A portion of our revenue from system sales is deferred until installation and other services related to future deliverables are performed. The total amount of deferred revenue at June 30, 2011 and 2010 was $13.3 million and $11.0 million, respectively. The increase was mainly due to the increase in systems sales in 2011.
Service
Service revenue, which includes the labor component of maintenance and service contracts and fees for service hours provided by on-site service personnel, was $9.0 million, or 9.7% of revenue, for the three months ended June 30, 2010, compared with $7.5 million, or 12.9% of revenue, for the three months ended June 30, 2010. Service revenue was $15.6 million, or 8.4% of revenue for the six months ended June 30, 2011, compared with $15.7 million, or 14.7% of revenue for the six months ended June 30, 2010. Service revenue is effected by the expansion of the installed base of off-warranty systems and can fluctuate from period to period based on capacity utilization at customers manufacturing facilities.
Ion Implant
Included in total revenue of $93.4 million for the three month period ended June 30, 2011 is revenue from sales of ion implantation products and service of $72.1 million, or 77.2% of total revenue, compared with $47.7 million, or 82.0% of total revenue, for the three months ended June 30, 2010. Revenue from sales of ion implantation products and service accounted for $136.7 million, or 73.3% of revenue, for the six months ended June 30, 2011, compared to $89.0 million, or 83.4% of revenue, in the six months ended June 30, 2010. The dollar increase was due to the factors discussed above for product revenue.
Aftermarket
The Companys product revenue includes sales of spare parts and product upgrades as well as complete systems. We refer to the business of selling spare parts and product upgrades, combined with the sale of maintenance labor and service contracts and service hours, as the aftermarket business. Included in total revenue of $93.4 million is revenue from our aftermarket business of $39.7 million for the three months ended June 30, 2011, compared to $36.1 million for the three months ended June 30, 2010. The revenue from our aftermarket business was $78.0 million for the six months ended June 30, 2011, compared to $68.5 million for the six months ended June 30, 2010. Aftermarket revenue generally increases with expansion of the installed base of systems but can fluctuate period to period based on capacity utilization at customers manufacturing facilities which affects the sale of spare parts and demand for equipment service. The increase of $3.6 million and $9.5 million in aftermarket revenue for the three months and six months ended June 30, 2011, compared to the comparable periods in 2010, was primarily due to a 12.7% and 18.4% increase in spare
parts and upgrade revenue which is directly related to higher tool utilization at our customers fabrication facilities and increased upgrade installations which allow our customers to maximize the technological and throughput capabilities of our tools.
Gross Profit
Product
Gross profit from product revenue was 37.3% for the three months ended June 30, 2011, compared to 33.5% for the three months ended June 30, 2010. The increase in gross profit of 3.8% was attributable to higher systems sales volume and the related favorable absorption of fixed overhead costs (18.9%), a lower provision for excess inventory (0.3%) offset by a lower mix of parts and upgrades revenue at lower margins (15.4%).

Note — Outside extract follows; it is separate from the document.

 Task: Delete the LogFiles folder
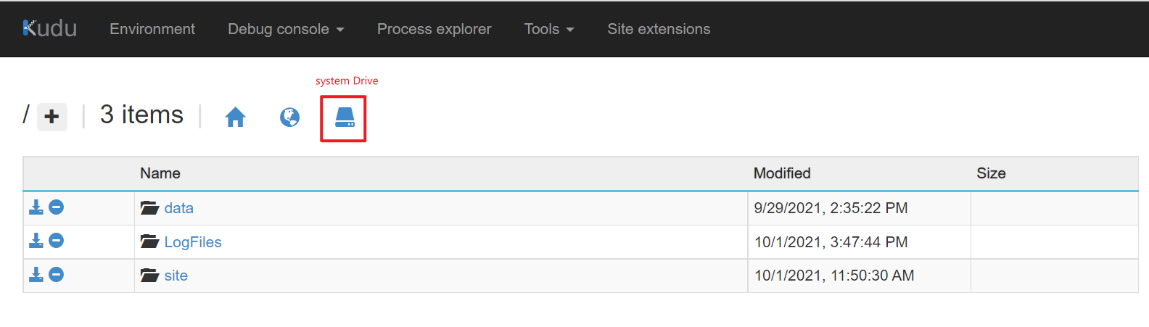tap(57, 241)
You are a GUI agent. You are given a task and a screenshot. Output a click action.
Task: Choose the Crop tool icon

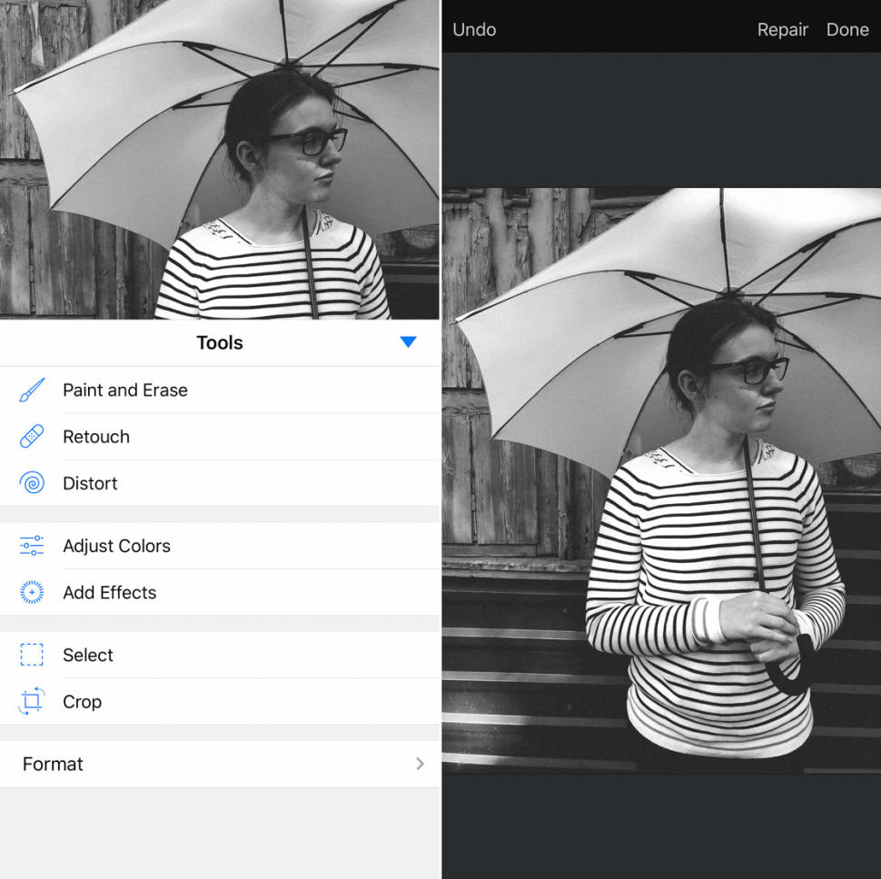(30, 701)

Gross profit from product revenue was 35.8% for the six months ended June 30, 2011, compared to 29.6% for the six months ended June 30, 2010. The increase in gross profit of 6.2% is attributable to higher systems sales volume and the related favorable absorption of fixed overhead costs (21.2%), a lower provision for excess inventory (0.5%) offset by a lower mix of parts and upgrades revenue at lower margins (15.5%).
Service
Gross profit from service revenue was 29.9% for the three months ended June 30, 2011, compared to 38.2% for the three months ended June 30, 2010. Gross profit from service revenue was 26.0% for the six months ended June 30, 2011, compared to 37.6% for the six months ended June 30, 2010. The decrease in gross profit in both periods was attributable to higher fixed service costs and changes in the mix and timing of service contracts.
Research and Development
Research and development expense was $11.8 million in the three months ended June 30, 2011, an increase of $2.3 million, or 24.2%, compared with $9.5 million in the three months ended June 30, 2010. The increase was due to increased payroll costs ($1.1 million) due to increased headcount to support new product development activities, increased project materials and consultants expense ($0.8 million) and increased asset amortization and depreciation costs for assets used as demonstration and/or test systems ($0.4 million). Research and development expense was $23.6 million for the six months ended June 30, 2011, an increase of $5.0 million or 26.9%, compared with $18.6 million for the six months ended June 30, 2010. The increase was comprised of increased payroll costs ($2.5 million), increased project materials and consultants expense ($2.0 million), and increased development asset amortization and depreciation costs ($0.5 million), substantially all of which are attributable to new product development activities.
Sales and Marketing
Sales and marketing expense was $7.7 million in the three months ended June 30, 2011, an increase of $1.1 million, or 16.7%, compared with $6.6 million for the three months ended June 30, 2010. The increase was primarily due to increased payroll costs due to the increased sales volume experienced by the Company during the quarter ($0.8 million), increased commission costs ($0.1 million), increased travel costs ($0.2 million), and increased freight costs ($0.2 million) and decreased supplies and marketing services expenses ($0.2 million) all of which are attributable to increased product shipments as a result of improved industry conditions. Sales and marketing expense was $15.5 million for the six months ended June 30, 2011, an increase of $2.3 million, or 17.4%, compared with $13.2 million for the six months ended June 30, 2011. The increase was primarily due to increased payroll costs ($1.5 million) due to the increased sales volume and increased customer acceptance of our products experienced by the Company during the year, increased commission costs ($0.6 million), increased travel costs of ($0.3 million), increased freight costs ($0.4 million), and decreased supplies and marketing services expense ($0.5 million).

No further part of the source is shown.